Pemkot Malang Dukung Rekonsiliasi Harmoni Budaya Sunda – Jawa

Pjs Wali Kota Malang, Wahid Wayudi, menghadiri 'Harmoni Budaya Sunda - Jawa' di Yogyakarta. (Istimewa)
Pjs Wali Kota Malang, Wahid Wayudi, menghadiri 'Harmoni Budaya Sunda - Jawa' di Yogyakarta. (Istimewa)

MALANGVOICE – Ajang bertema ‘Harmoni Budaya Sunda – Jawa’ berlangsung di Hotel Bumi Surabaya, Selasa (6/3). Tiga Pemerintah Provinsi (Pemprov) terlibat dalam ajang ini, yaitu Jawa Timur (Jatim), Daerah Istimewa Yogyakarta (DIY), dan Jawa Barat (Jabar).

Tiga gubernur bersepakat menjalin dan menguatkan sinergi kebudayaan. Kesepakatan itu ditandai dengan launching Jalan Prabu Siliwangi dan Jalan Pasundan di Kota Surabaya; serta Jalan Majapahit di Kota Bandung, oleh Gubernur Jatim Soekarwo bersama Gubernur Jabar Ahmad Heryawan, disaksikan Gubernur DIY, Sri Sultan Hamengku Buwono X.

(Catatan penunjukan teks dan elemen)
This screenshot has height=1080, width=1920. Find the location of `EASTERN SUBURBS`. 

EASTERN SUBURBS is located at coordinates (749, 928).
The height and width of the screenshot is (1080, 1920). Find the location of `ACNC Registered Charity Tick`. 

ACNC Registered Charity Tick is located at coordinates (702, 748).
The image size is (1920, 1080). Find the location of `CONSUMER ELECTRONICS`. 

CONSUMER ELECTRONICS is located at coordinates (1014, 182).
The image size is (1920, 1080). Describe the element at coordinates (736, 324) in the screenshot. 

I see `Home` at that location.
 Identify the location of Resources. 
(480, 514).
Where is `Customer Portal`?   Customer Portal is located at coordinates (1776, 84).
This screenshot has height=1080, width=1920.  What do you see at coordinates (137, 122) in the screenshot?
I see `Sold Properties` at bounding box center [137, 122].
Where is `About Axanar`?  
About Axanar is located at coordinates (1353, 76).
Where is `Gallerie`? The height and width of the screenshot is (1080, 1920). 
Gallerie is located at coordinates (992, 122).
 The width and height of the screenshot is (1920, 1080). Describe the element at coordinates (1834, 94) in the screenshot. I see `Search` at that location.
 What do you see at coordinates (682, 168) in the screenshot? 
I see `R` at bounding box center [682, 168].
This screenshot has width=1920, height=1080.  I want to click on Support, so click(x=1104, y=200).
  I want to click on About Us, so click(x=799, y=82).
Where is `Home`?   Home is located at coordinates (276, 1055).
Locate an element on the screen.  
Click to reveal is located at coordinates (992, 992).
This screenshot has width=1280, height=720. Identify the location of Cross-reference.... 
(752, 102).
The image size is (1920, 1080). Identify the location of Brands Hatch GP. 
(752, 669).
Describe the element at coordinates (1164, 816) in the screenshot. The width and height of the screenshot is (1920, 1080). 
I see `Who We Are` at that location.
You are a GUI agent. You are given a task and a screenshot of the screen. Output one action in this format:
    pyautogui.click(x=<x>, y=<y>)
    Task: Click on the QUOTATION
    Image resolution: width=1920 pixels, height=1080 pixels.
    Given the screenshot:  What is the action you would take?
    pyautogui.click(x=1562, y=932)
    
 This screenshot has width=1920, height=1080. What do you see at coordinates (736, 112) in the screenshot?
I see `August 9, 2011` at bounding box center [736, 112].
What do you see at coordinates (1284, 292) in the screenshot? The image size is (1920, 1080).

### Soal
Berdasarkan kutipan teks, jalan apa yang diluncurkan di Kota Bandung? Catatan tersebut tidak dipakai sama sekali dalam soal ini.

### Jawaban Lengkap
Jalan yang diluncurkan di Kota Bandung adalah Jalan Majapahit.